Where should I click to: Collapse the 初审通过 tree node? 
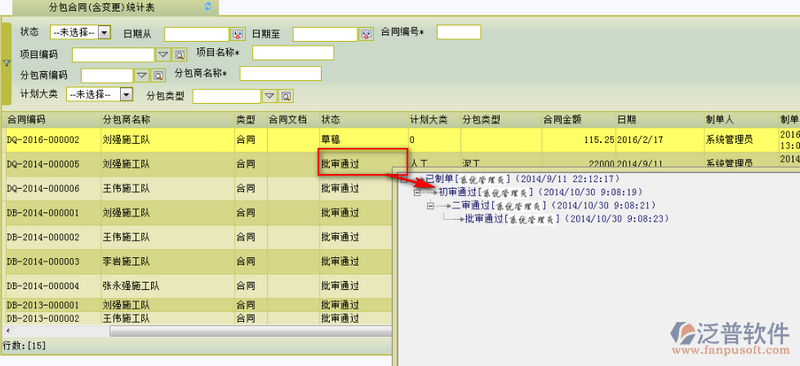[x=417, y=193]
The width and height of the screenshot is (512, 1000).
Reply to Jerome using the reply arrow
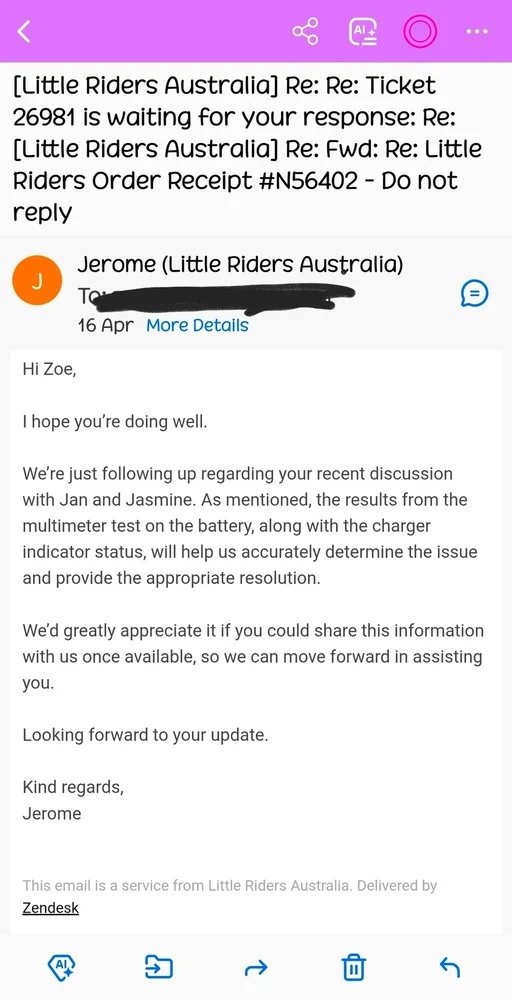tap(450, 967)
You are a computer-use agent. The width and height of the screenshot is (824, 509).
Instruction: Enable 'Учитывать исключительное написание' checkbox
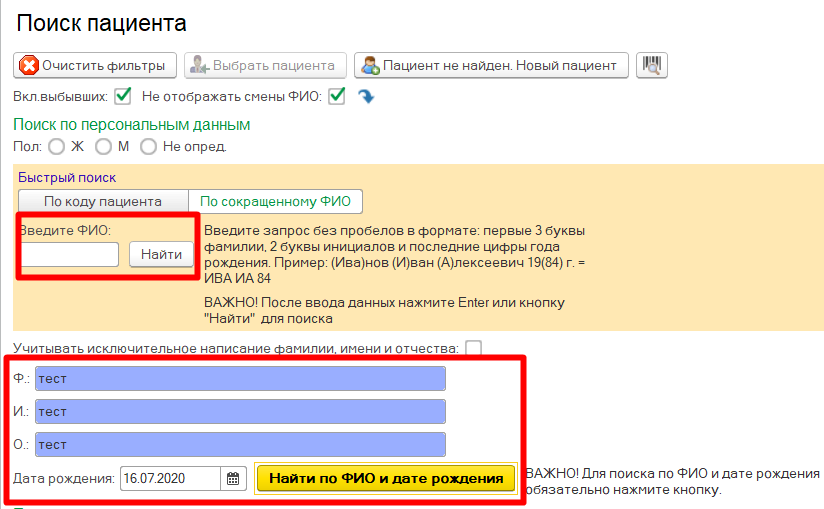[x=473, y=348]
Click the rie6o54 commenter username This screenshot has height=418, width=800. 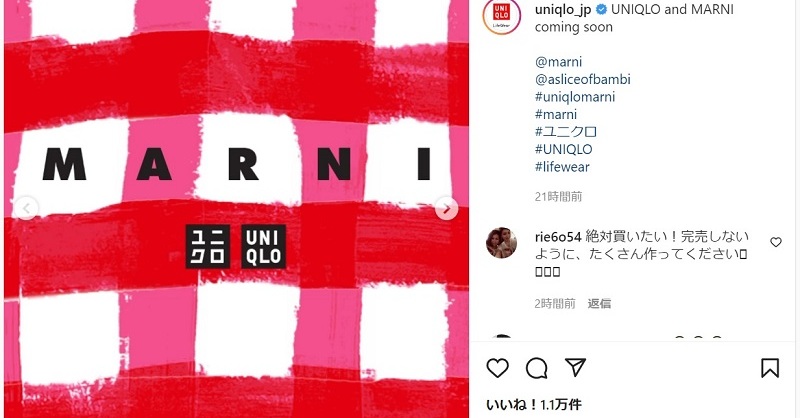pos(558,237)
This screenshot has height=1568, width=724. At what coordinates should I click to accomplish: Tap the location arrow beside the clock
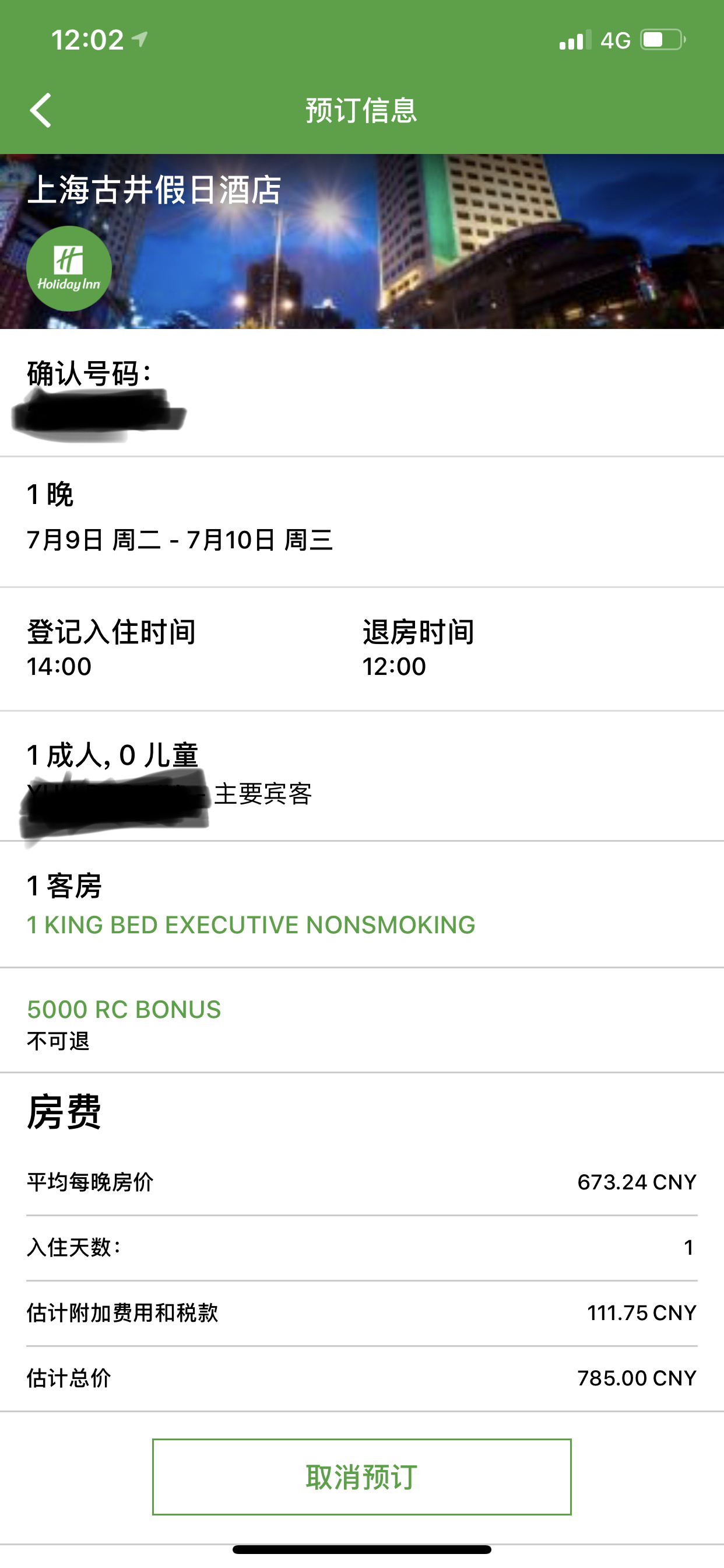point(140,40)

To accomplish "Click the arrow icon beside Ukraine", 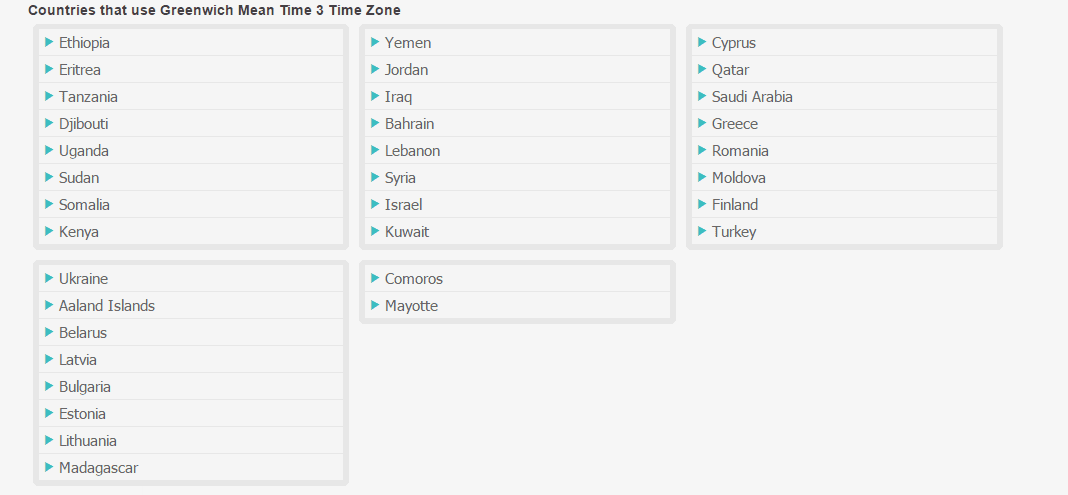I will [49, 278].
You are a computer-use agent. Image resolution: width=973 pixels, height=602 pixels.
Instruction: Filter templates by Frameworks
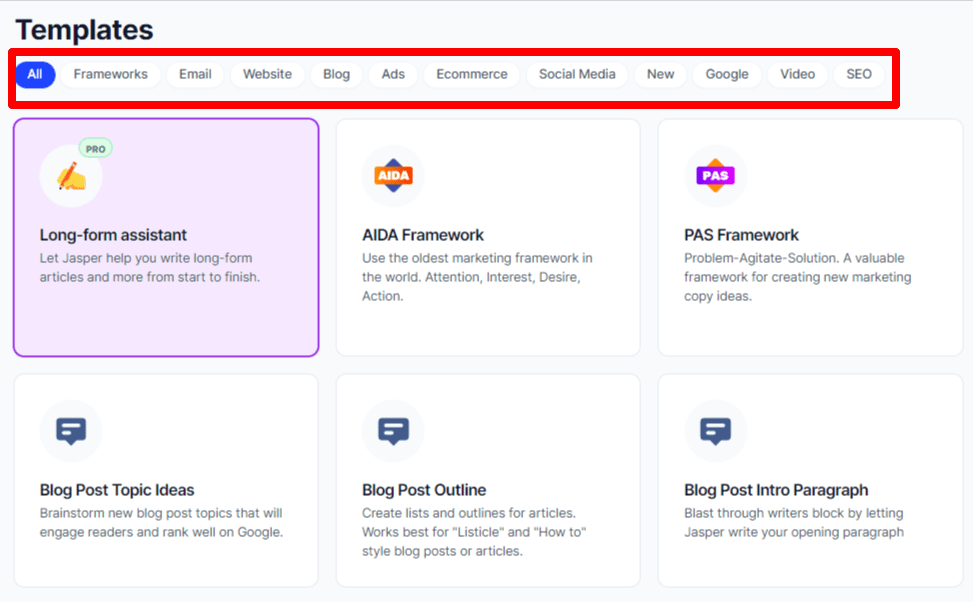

-------

Your task is to count the lines of the records that contain "agent". Answer with only that number.

2